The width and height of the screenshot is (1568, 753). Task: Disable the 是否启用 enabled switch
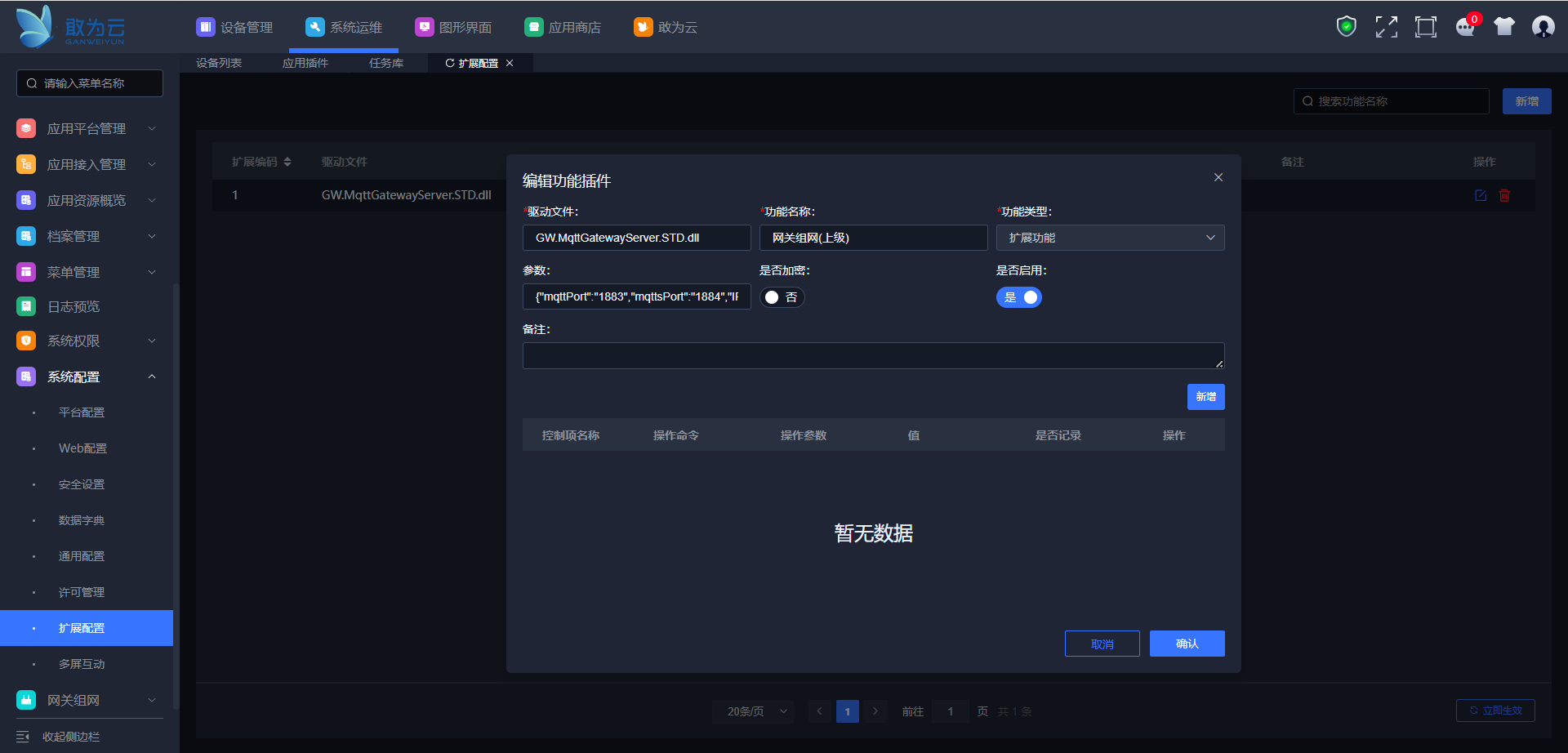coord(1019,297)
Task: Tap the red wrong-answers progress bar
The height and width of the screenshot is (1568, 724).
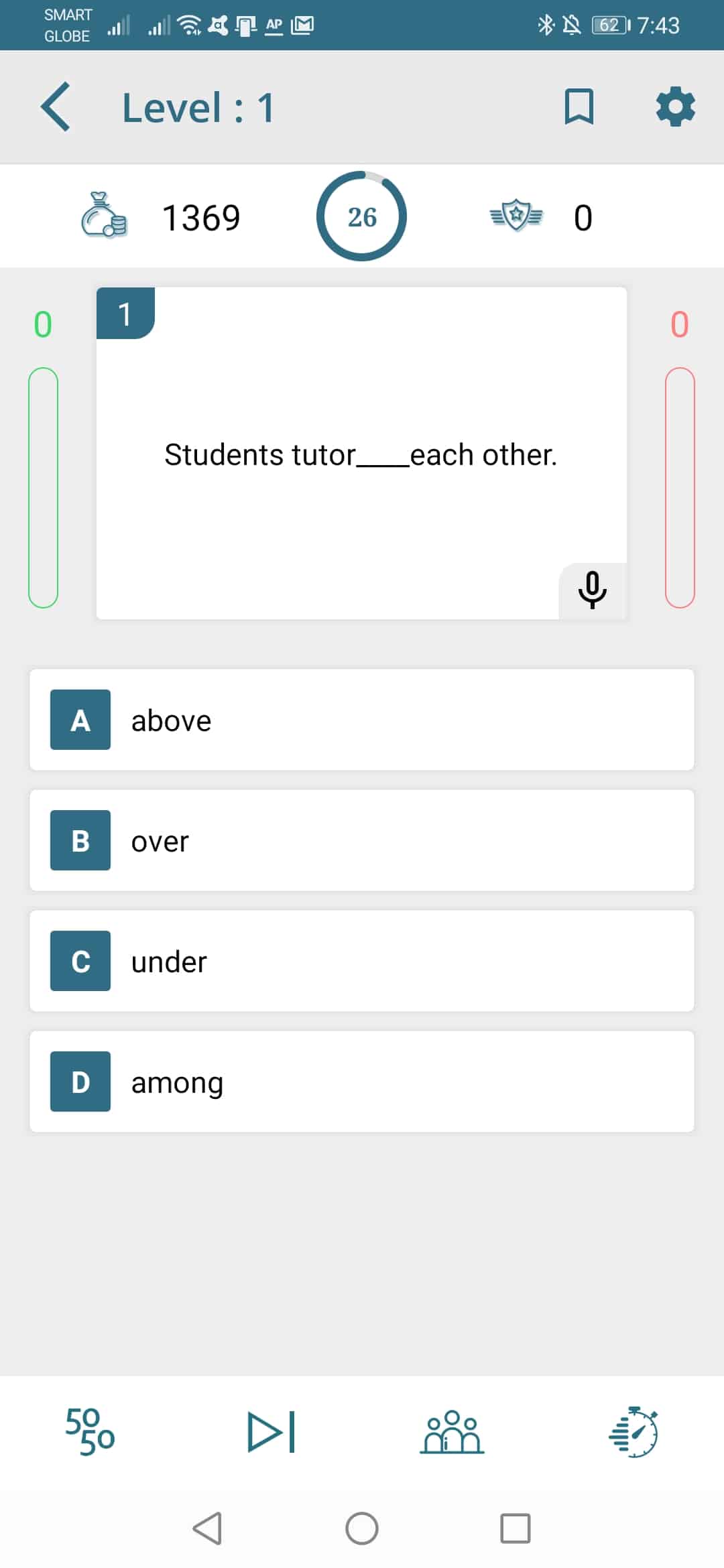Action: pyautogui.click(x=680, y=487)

• [ACTION ITEM]: Make a verbatim copy of all the entries and strip out the pictures.

• [EXPECTED OUTPUT]:
The width and height of the screenshot is (1568, 753). Task: Disable the 是否启用 enabled switch
coord(1019,297)
Task: Tap the red wrong-answers progress bar
The height and width of the screenshot is (1568, 724).
Action: pyautogui.click(x=680, y=487)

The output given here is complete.